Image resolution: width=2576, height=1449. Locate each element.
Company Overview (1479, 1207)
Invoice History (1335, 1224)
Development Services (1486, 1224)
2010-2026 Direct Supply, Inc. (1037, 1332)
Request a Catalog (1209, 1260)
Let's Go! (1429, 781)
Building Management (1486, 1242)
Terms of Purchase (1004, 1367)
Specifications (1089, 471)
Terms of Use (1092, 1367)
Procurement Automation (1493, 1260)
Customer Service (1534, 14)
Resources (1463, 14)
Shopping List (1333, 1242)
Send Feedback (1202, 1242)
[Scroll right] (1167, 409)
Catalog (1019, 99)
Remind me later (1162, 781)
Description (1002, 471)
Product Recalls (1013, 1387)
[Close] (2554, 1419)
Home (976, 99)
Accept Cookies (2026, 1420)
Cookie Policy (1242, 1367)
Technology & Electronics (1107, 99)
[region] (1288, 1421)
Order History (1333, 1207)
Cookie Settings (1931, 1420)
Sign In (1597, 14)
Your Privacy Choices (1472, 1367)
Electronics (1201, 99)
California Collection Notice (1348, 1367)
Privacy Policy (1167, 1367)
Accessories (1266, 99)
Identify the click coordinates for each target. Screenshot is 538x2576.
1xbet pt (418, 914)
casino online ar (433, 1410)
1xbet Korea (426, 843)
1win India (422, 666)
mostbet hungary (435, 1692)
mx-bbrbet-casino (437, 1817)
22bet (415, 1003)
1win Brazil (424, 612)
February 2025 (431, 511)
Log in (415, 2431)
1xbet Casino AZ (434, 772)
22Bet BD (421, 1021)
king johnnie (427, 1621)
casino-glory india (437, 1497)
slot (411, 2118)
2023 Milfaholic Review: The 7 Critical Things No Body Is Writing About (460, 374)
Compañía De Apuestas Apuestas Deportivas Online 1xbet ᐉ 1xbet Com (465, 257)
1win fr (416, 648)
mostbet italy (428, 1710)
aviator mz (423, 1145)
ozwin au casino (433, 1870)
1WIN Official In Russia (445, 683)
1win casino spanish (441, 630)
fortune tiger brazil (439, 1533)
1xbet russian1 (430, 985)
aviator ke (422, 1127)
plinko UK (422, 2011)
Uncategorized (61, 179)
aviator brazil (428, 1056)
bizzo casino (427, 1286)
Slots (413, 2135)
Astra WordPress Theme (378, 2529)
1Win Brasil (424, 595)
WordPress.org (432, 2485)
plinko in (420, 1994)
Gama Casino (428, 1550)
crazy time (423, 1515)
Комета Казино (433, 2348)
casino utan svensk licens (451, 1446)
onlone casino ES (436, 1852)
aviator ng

★ ★ ★ ★ ★ ★ ★

#### [TASK PROMPT]
Output should match, line for line, the stretch of the material above from the line holding "Resources (1463, 14)" through the line holding "Accessories (1266, 99)".

#### [WRITTEN RESPONSE]
Resources (1463, 14)
Shopping List (1333, 1242)
Send Feedback (1202, 1242)
[Scroll right] (1167, 409)
Catalog (1019, 99)
Remind me later (1162, 781)
Description (1002, 471)
Product Recalls (1013, 1387)
[Close] (2554, 1419)
Home (976, 99)
Accept Cookies (2026, 1420)
Cookie Policy (1242, 1367)
Technology & Electronics (1107, 99)
[region] (1288, 1421)
Order History (1333, 1207)
Cookie Settings (1931, 1420)
Sign In (1597, 14)
Your Privacy Choices (1472, 1367)
Electronics (1201, 99)
California Collection Notice (1348, 1367)
Privacy Policy (1167, 1367)
Accessories (1266, 99)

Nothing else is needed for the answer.